In realtà, chi ha richiesto il consulente d’ufficio, è consigliabile che nomini anche un proprio consulente di parte, che partecipi alle operazioni peritali e sostenga le sue ragioni. Naturalmente, in questo caso la parcella del perito di parte grava tutta su chi lo nomina. Poi, eventualmente, può chiederne il rimborso alla controparte nel caso vinca.

A tal fine, è bene dire al proprio avvocato di chiedere espressamente e fin da subito la condanna della controparte a rimborsare tutte le predette spese di consulenza (sia d’ufficio sia di parte) allegando i relativi giustificativi dei pagamenti (nello specifico le fatture). Tali oneri rientreranno sotto la voce “spese di lite”.

Spese legali, la tassa di registro sulla sentenza

La causa si pagherà fino alla fine. Quando il giudice emette il provvedimento che chiude il giudizio (un decreto, una sentenza, ecc.), su tale atto ci troviamo l’imposta di registro che va pagata direttamente allo Stato con versamento all’Agenzia delle Entrate. L’importo non è sempre uguale.

In realtà, non c’è una risposta univoca sull’entità di questa tassa di registro. Si va dalla forma fissa (per esempio 200 euro) alla forma variabile (ad esempio il 3% dell’importo).

Rientra tra le cosiddette tasse solidali. In quanto lo Stato può richiedere il pagamento tanto alla parte vincitrice quanto alla soccombente, indipendentemente dall’esito.

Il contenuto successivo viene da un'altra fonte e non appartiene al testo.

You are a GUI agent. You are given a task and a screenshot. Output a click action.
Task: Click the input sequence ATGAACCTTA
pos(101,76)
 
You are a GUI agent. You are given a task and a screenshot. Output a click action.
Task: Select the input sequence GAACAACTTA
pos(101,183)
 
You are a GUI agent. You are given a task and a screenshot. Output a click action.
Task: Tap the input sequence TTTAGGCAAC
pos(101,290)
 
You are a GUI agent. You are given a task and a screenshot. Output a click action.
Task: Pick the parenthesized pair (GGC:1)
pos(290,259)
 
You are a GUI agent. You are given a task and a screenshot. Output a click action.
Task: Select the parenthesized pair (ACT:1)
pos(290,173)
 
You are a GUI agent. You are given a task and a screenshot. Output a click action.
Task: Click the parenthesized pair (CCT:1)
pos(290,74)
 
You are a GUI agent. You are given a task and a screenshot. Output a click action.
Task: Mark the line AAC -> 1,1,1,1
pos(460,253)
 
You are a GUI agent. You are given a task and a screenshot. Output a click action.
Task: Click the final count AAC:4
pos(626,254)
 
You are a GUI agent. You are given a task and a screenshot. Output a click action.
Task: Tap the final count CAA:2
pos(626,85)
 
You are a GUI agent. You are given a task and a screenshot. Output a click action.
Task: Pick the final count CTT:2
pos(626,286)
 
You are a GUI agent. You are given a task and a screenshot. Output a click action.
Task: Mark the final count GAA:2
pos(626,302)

Qualora il giudice abbia condannato una delle due parti al pagamento delle spese legali, tale condanna sarà estesa automaticamente anche alla tassa di registro. Quindi, chi ha vinto la causa potrà chiedere a chi ha perso il pagamento dell’intera tassa. O, nel caso quest’ultimo si rifiuti, potrà recuperare tutte le somme eventualmente anticipate a tale titolo.

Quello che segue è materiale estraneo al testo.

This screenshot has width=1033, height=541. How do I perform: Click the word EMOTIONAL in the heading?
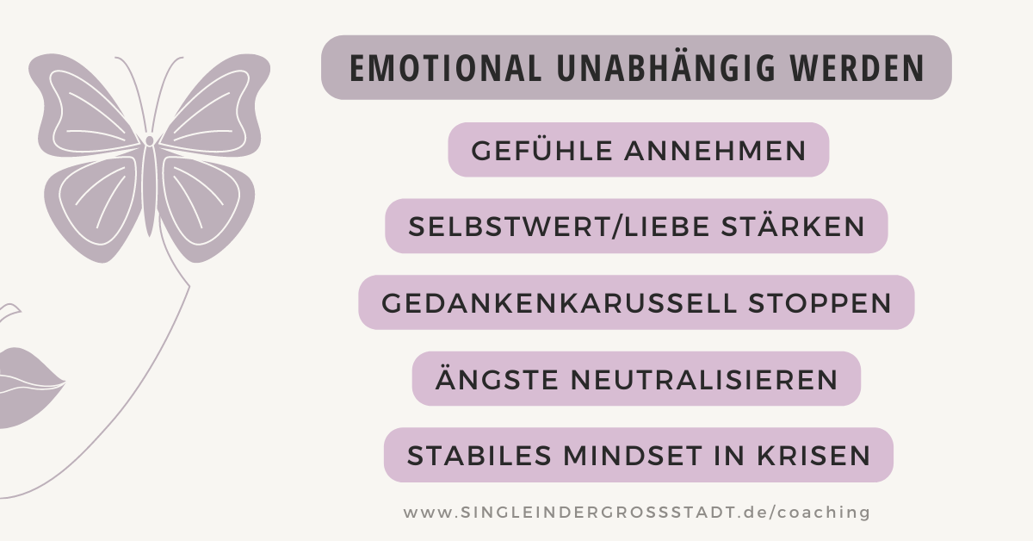(446, 68)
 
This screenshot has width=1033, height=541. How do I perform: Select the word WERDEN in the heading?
(857, 68)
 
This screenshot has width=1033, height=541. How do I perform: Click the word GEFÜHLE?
(541, 150)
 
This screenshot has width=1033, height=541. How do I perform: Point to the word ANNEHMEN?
(715, 151)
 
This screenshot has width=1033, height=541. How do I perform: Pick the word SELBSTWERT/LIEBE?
(559, 227)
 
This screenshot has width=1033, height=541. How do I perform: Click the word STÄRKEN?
(793, 226)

L’importo della tassa di registro può essere calcolato online dopo il deposito del provvedimento. Per il quale possono passare vari mesi. Basta collegarsi al sito dell’Agenzia delle Entrate e fornire gli estremi dell’atto da registrare.

Spese legali, come scegliere avvocato

Una domanda che viene da porsi in automatico è: come scegliere il proprio avvocato? Naturalmente, le materie oggetto di disputa sono varie e ognuna richiede un certo tipo di avvocato. In sintesi, la situazione è questa:

  • Diritto fallimentare: per chi ha bisogno di un’assistenza capace di risolvere una situazione debitoria
  • Diritto penale: se si è accusati di un reato o si rischia di esserlo, oppure in caso di dubbi sulle implicazioni giuridiche derivanti da un determinato comportamento
  • Invalidità: per una causa con l’assicurazione o per acquisire i benefici previsti dallo status di veterano (o d’invalido militare)
  • Diritto degli anziani: per questioni riguardanti la gestione patrimoniale, l’idoneità per accedere alle cure sanitarie federali fornite da Medicaid (il programma federale sanitario degli U.S.A.) e la tutela di un genitore o di un nonno anziano.
  • Diritto di famiglia: per cause di separazione, divorzio, accordi prematrimoniali, adozione, tutela, affidamento e mantenimento dei figli.
  • Lesioni personali: per casi di malasanità, aggressioni da parte di cani, incidenti automobilistici e ogni genere di danno fisico causato da altri

Ormai sono diversi i siti internet che offrono elenchi di avvocati con il relativo pedigree. Oppure, è possibile rivolgersi all’ordine degli avvocati presente nella tua zona o quello nazionale, da cui ricavare un elenco di avvocati ai quali potersi rivolgere. In genere, però, la cosa migliore da fare è chiedere a parenti, amici, conoscenti o patronati per ottenere un nominativo di loro fiducia.

Quando lo si incontrerà, poi, è suggeribile prepararsi già una lista di domande da porgli. Perché non perderà certo troppo tempo con noi. Meglio segnarsi anche le risposte e confrontarsi con più avvocati.

Fare causa conviene?

Dunque, come si evince da questo articolo, i costi per sostenere una causa sono diversi. E prima di intentarne una, occorre capire se effettivamente ne vale la pena e abbiamo ottime possibilità di vincerla. Altrimenti, rischieremo di sopportare tante spese legali senza poi aver ottenuto quanto si voleva. Di fatti, anche per questo è stato ideato lo strumento della mediazione iniziale. Il quale però come visto pure ha un costo.

Certo, le spese legali non devono intimorirci e se siamo certi di aver subito un maltolto, non dobbiamo rinunciare a fare causa.